Search code examples
pythondatasethuggingface-datasets

How can I take the unique rows of a Huggingface Dataset?


Huggingface Datasets have a unique method, which produces a list of unique vals for a particular column. This method is very fast.

I'd like to do something similar, with two differences:

  1. I need not just the first column (id) but also another column (answer). For every id, each answer is the same, so it's irrelevant, for a given id, which row we get answer from.

  2. I'd like the result to be a Dataset, not a list, because there are a lot of values and I'd rather not load them all into Python memory.

How can I do this?


Solution

  • As far as I know/understand from the current documentation, there is no way to do this unless you iterate twice from the dataset (without converting to pandas) and without using intermediate variables. I also read that other developers ran into the same problem, seeming like deduplication is not that straightforward as one would expect.

    At the time of writing this comment, there isn't any way in HF alone DIRECTLY to achieve what you want, unless you want to use pandas and then reconvert.
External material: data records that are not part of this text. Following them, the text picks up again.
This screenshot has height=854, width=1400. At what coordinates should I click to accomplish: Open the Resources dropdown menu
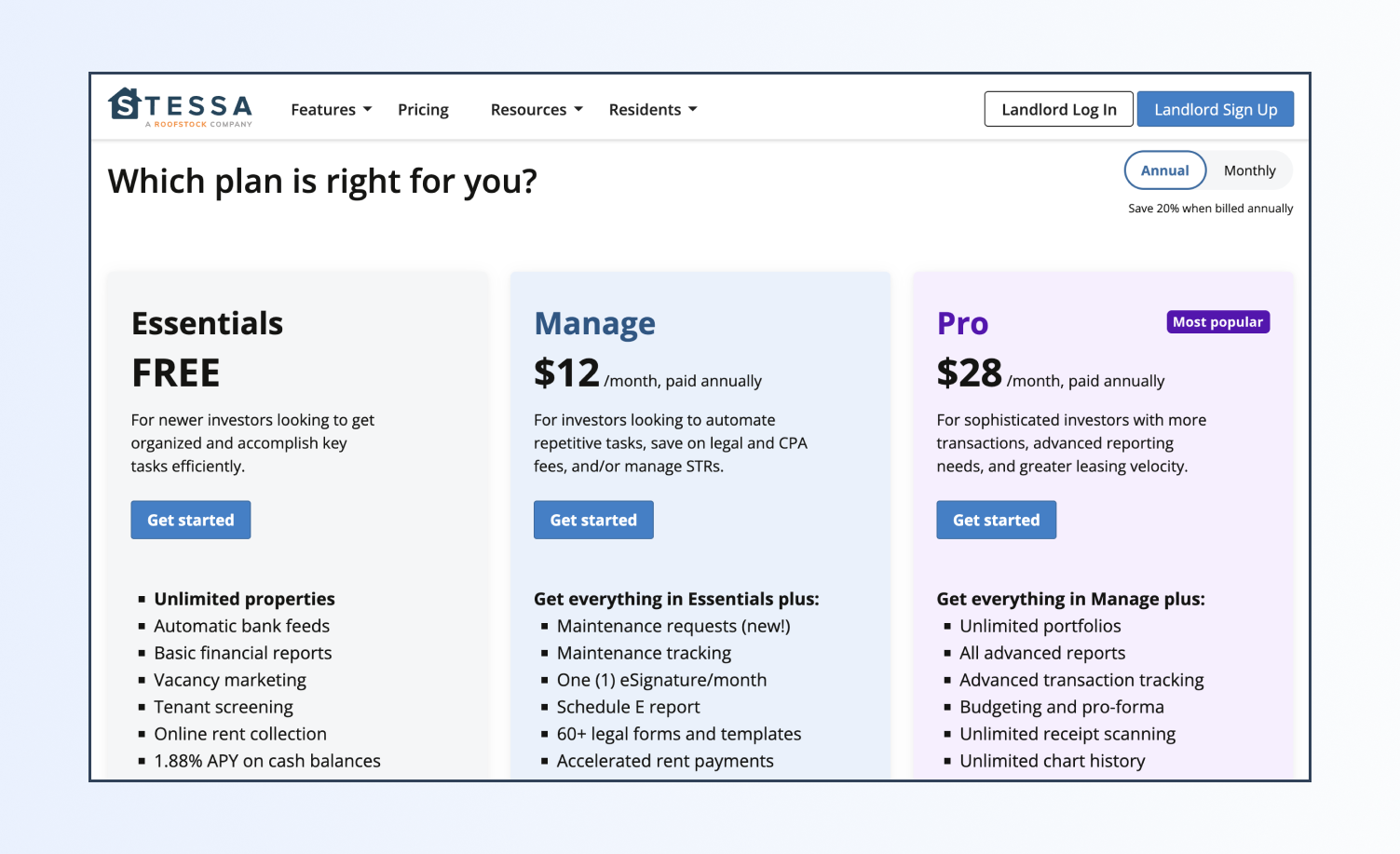537,110
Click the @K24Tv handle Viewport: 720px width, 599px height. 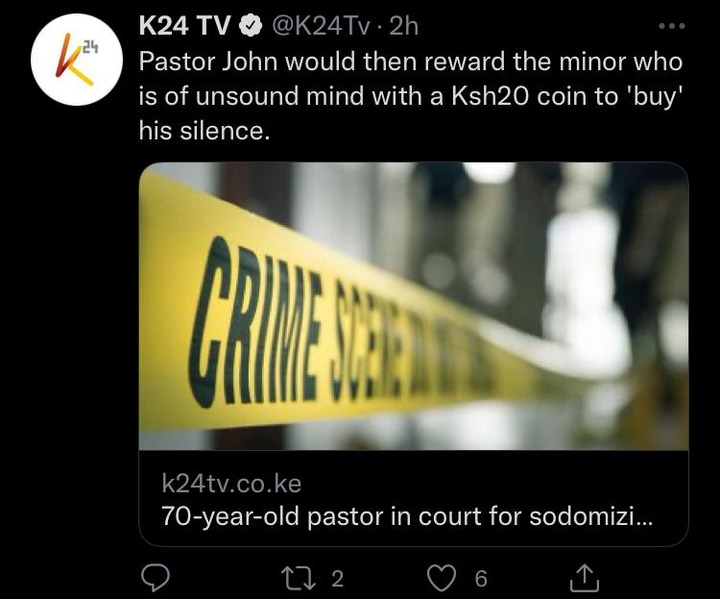coord(321,27)
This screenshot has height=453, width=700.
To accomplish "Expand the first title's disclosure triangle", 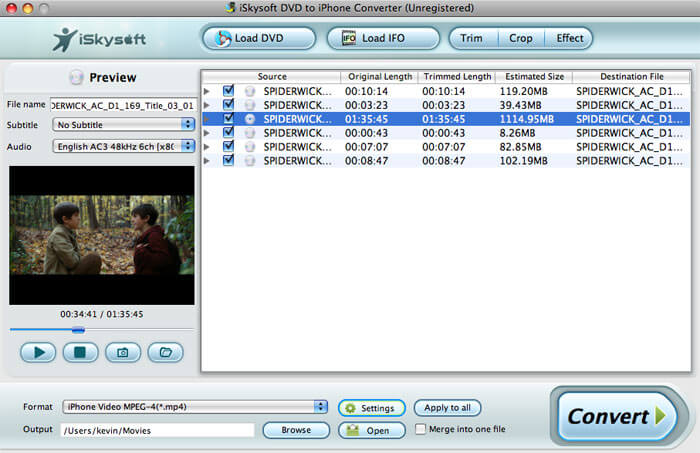I will (x=207, y=91).
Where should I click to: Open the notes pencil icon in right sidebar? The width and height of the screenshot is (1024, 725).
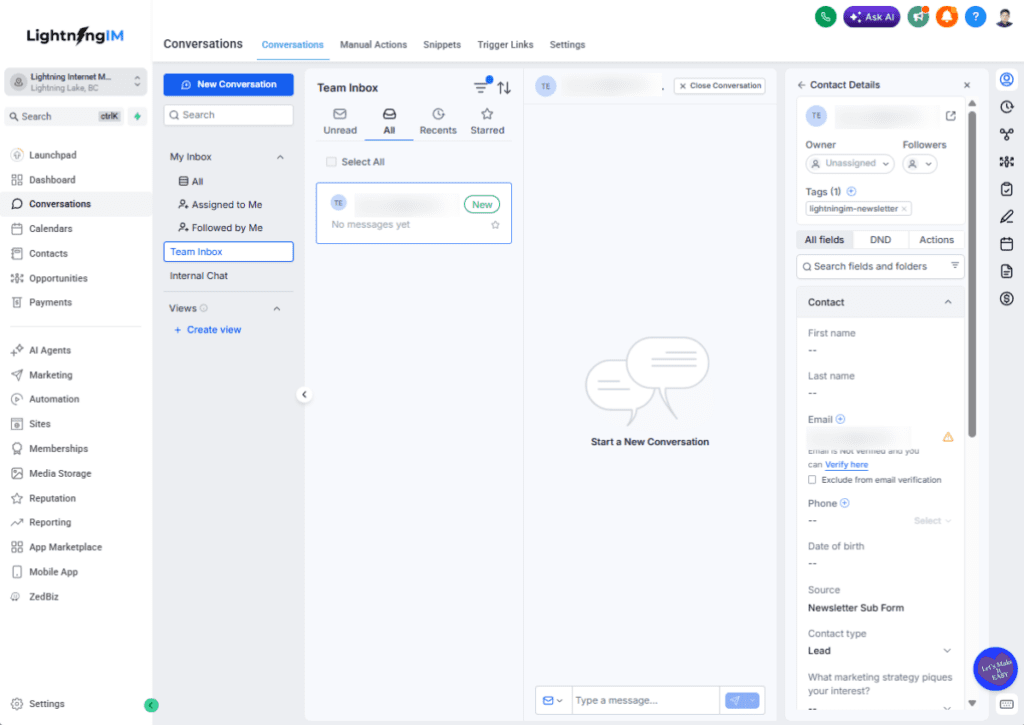tap(1007, 215)
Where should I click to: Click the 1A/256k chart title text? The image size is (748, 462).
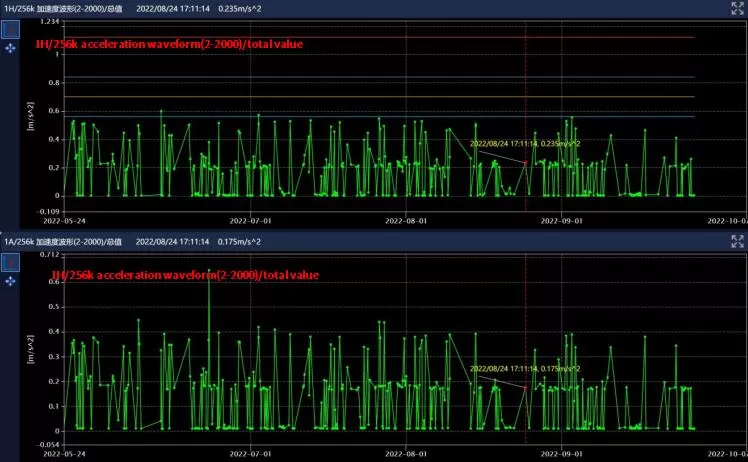[63, 241]
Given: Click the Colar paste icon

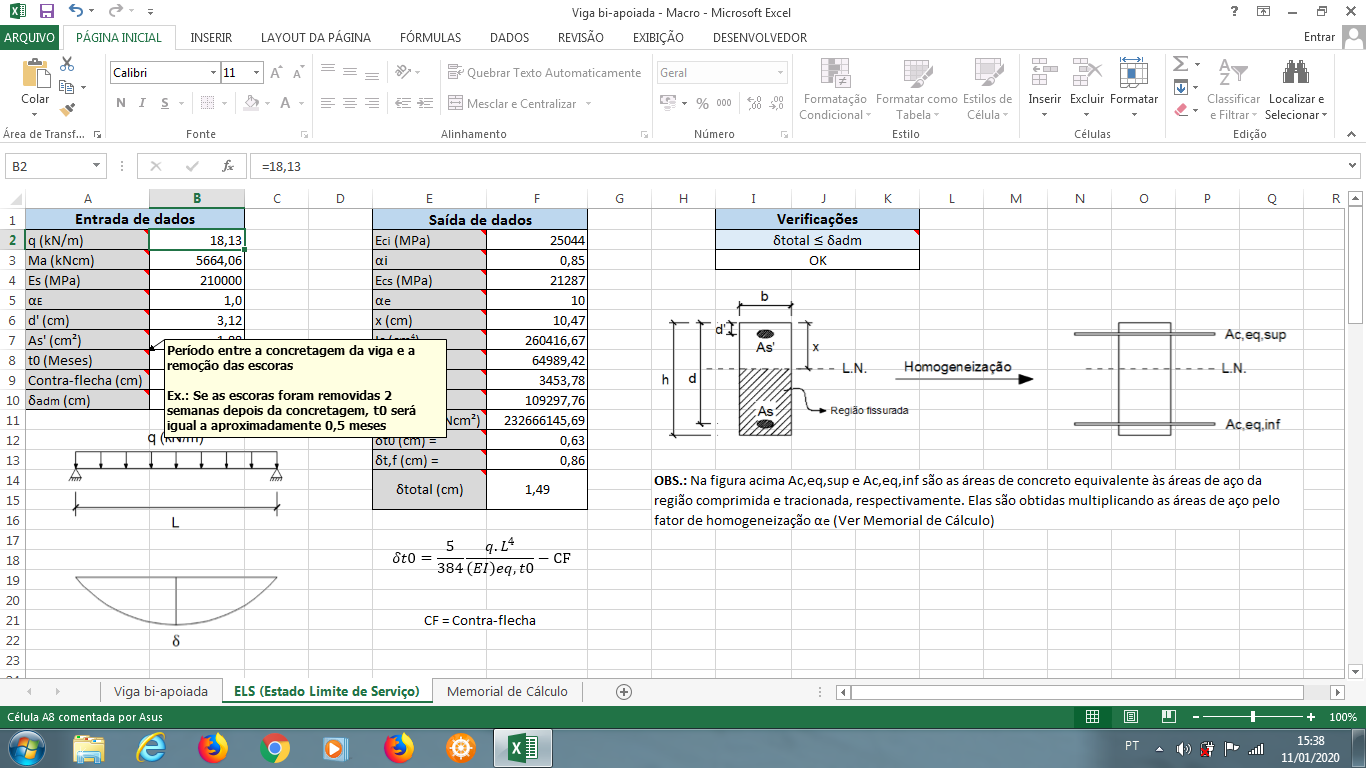Looking at the screenshot, I should (x=35, y=74).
    If you still want to use only HF (without pandas), this could be a potential solution:

    I would approach it this way (you do need an intermediate list) :

        initial_list = dataset.filter(lambda example: example['id'], example['answer'])
        _ , unique_indices = np.unique(initial_list, return_index=True, axis=0)
        filtered_dataset = dataset.select(unique_indices.tolist())
    

    PS: I can understand/expect that this is not something you desired, but unfortunately there really isn't any built-in/off-the-shelves pure HF solution.